Stored items from a collection
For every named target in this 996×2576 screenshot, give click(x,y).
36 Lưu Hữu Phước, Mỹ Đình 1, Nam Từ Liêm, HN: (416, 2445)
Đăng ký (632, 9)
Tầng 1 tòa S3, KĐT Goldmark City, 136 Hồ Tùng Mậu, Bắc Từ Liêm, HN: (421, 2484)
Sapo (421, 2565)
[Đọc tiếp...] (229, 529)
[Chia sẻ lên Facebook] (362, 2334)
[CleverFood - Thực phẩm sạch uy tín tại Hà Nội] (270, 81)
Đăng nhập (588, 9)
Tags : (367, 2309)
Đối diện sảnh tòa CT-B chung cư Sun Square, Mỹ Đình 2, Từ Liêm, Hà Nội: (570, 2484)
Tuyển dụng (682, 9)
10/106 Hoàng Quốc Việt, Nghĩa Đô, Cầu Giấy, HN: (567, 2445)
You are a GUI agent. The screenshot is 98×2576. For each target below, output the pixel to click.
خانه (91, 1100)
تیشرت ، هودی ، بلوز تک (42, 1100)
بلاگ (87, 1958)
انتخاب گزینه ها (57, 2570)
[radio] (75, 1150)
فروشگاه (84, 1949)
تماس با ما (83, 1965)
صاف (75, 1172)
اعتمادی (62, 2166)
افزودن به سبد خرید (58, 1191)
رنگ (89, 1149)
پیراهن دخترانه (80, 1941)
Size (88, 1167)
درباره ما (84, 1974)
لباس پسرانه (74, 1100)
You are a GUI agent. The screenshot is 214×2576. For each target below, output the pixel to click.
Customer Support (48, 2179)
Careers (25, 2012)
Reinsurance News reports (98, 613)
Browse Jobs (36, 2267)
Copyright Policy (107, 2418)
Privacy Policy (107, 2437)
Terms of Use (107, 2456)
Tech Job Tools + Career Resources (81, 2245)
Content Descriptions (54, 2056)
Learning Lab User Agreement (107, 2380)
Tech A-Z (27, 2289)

▸ **What the task asks**: Would you restate word for word every line from the one holding "انتخاب گزینه ها (57, 2570)" to the end of the entries, both ends included?

▸ **Solved problem**:
انتخاب گزینه ها (57, 2570)
[radio] (75, 1150)
فروشگاه (84, 1949)
تماس با ما (83, 1965)
صاف (75, 1172)
اعتمادی (62, 2166)
افزودن به سبد خرید (58, 1191)
رنگ (89, 1149)
پیراهن دخترانه (80, 1941)
Size (88, 1167)
درباره ما (84, 1974)
لباس پسرانه (74, 1100)
You are a GUI agent. The screenshot is 214×2576. For each target below, output the pixel to click.
Customer Support (48, 2179)
Careers (25, 2012)
Reinsurance News reports (98, 613)
Browse Jobs (36, 2267)
Copyright Policy (107, 2418)
Privacy Policy (107, 2437)
Terms of Use (107, 2456)
Tech Job Tools + Career Resources (81, 2245)
Content Descriptions (54, 2056)
Learning Lab User Agreement (107, 2380)
Tech A-Z (27, 2289)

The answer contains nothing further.